5271 sayılı Ceza Muhakemesi Kanunu‘nun 308. maddesi uyarınca inceleme yapan Yargıtay 3. Ceza Dairesince 19.04.2018 tarih, 3283-7308 sayı ile; itiraz nedenlerinin yerinde görülmediğinden bahisle Yargıtay Birinci Başkanlığına gönderilen dosya, Ceza Genel Kurulunca değerlendirilmiş ve açıklanan gerekçelerle karara bağlanmıştır.
TÜRK MİLLETİ ADINA
CEZA GENEL KURULU KARARI
Suçun sübutu ile fiilin nitelendirilmesinde bir isabetsizlik ve bu kabulde de dosya içeriği itibarıyla herhangi bir hukuka aykırılık bulunmayan somut olayda, Özel Daire ile Yargıtay Cumhuriyet Başsavcılığı arasında oluşan ve Ceza Genel Kurulunca çözümlenmesi gereken uyuşmazlık; yerel mahkemece, sanık ve sanık lehine olacak şekilde Cumhuriyet savcısı tarafından temyiz edilen hapis cezasının ertelenmesine ilişkin ilk hükmün Özel Daire tarafından bozulmasından sonra, bu kez hükmün açıklanmasının geri bırakılmasına karar verilip daha sonra da sanığın denetim süresi içinde kasten yeni bir suç işlemesi üzerine 5271 sayılı CMK’nın 231/11. maddesi uyarınca hüküm açıklanırken hapis cezasının ertelenmesine yer olmadığına karar verilmesinin, 1412 sayılı CMUK’nın 5320 sayılı Kanun’un 8. maddesi gereğince uygulanması gereken 326/son maddesine aykırı olup olmadığının belirlenmesine ilişkindir.

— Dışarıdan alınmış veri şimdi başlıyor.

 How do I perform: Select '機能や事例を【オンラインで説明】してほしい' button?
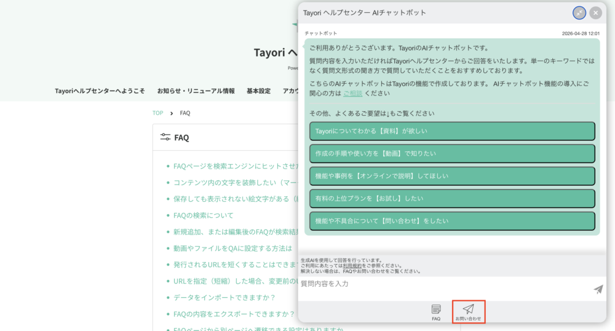[452, 176]

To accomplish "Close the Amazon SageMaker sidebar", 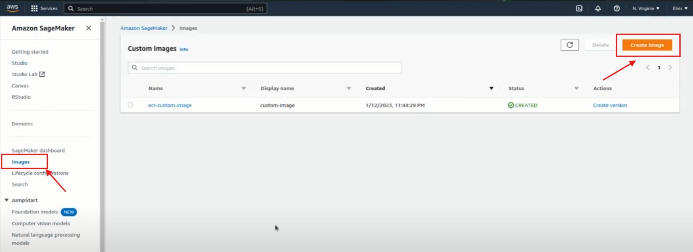I will [x=89, y=28].
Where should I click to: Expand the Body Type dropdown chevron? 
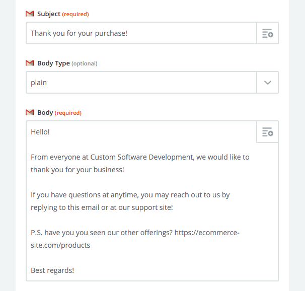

İncelenen dosya kapsamından;
Manavgat Cumhuriyet Başsavcılığınca sanık hakkında mağdur eşi ….’ı bıçakla, basit bir tıbbi müdahale ile giderilebilecek ölçüde hafif nitelikte yaraladığı iddiası ile kamu davası açıldığı,
Yapılan yargılama sonucunda, Manavgat (Kapatılan) 2. Sulh Ceza Mahkemesince 14.09.2007 tarih ve 351-461 sayı ile; sanığın 5237 sayılı Türk Ceza Kanunu’nun 86/2, 86/3-a, 29/1, 62/1 ve 51/1. maddeleri uyarınca 3 ay 27 gün hapis cezası ile cezalandırılmasına ve ertelemeye karar verildiği,
Hükmün sanık ve sanık lehine olacak şekilde Cumhuriyet savcısı tarafından temyiz edilmesi üzerine dosyayı inceleyen Yargıtay 2. Ceza Dairesince 19.04.2010 tarih ve 52487-13430 sayı ile; hükümden sonra yürürlüğe giren 5728 sayılı Kanun’un 562. maddesiyle değişik CMK’nın 231. maddesi uyarınca hükmün açıklanmasının geri bırakılmasının değerlendirilmesinde zorunluluk bulunduğu gerekçesiyle bozulmasına karar verildiği,
Bozmaya uyan Yerel Mahkemece 22.07.2010 tarih ve 625-867 sayı ile; sanığın TCK’nın 86/2, 86/3-a-e, 29/1, 62/1 ve 54/1. maddeleri uyarınca 1 ay 16 gün hapis cezası ile cezalandırılmasına, müsadereye, CMK’nın 231/5. maddesi gereğince hükmün açıklanmasının geri bırakılmasına ve 5 yıl süre ile denetim süresine tabi tutulmasına karar verildiği, bu kararın itiraz edilmeksizin 13.11.2011 tarihinde kesinleştiği,
Sanığın denetim süresi içerisinde, 04.11.2015 tarihinde hakaret suçunu işlediği iddiasıyla yapılan yargılama sonucunda, 08.03.2016 tarihinde mahkûmiyetine hükmedilerek kesin nitelikte 1.740 TL adli para cezası ile cezalandırılmasına karar verildiği,
İhbar üzerine dosyayı yeniden ele alan Manavgat 4. Asliye Ceza Mahkemesince 05.01.2017 tarih ve 794-13 sayı ile; CMK’nın 231/11. maddesi gereğince açıklanması geri bırakılan hüküm açıklanarak, sanığın TCK’nın 86/2, 86/3-a-e, 29/1, 62 ve 53. maddeleri uyarınca 1 ay 16 gün hapis cezası ile cezalandırılmasına ve hak yoksunluğuna karar verildiği,
Bu hükmün de sanık tarafından temyiz edilmesi üzerine dosyayı inceleyen Yargıtay 3. Ceza Dairesince 13.02.2018 tarih ve 13128-2104 sayı ile; “…Sanığın kazanılmış hakkı nedeniyle hapis cezasının ertelenmesi gerektiğinin gözetilmemesi” isabetsizliğinden bozulmasına karar verildiği,
Diyarbakır 1. Asliye Hukuk Mahkemesince 16.09.2014 tarih ve 1423-1773 sayı ile sanığın Tuba olan isminin Ayşe olarak değiştirilmesine karar verildiği, bu kararın 18.09.2014 tarihinde kesinleştiği,
Anlaşılmaktadır.
Uyuşmazlığın isabetli bir şekilde çözümlenmesi için “cezayı aleyhe değiştirememe” kuralı ile “hükmün açıklanmasının geri bırakılması” ve “erteleme” müesseseleri üzerinde durulmalıdır.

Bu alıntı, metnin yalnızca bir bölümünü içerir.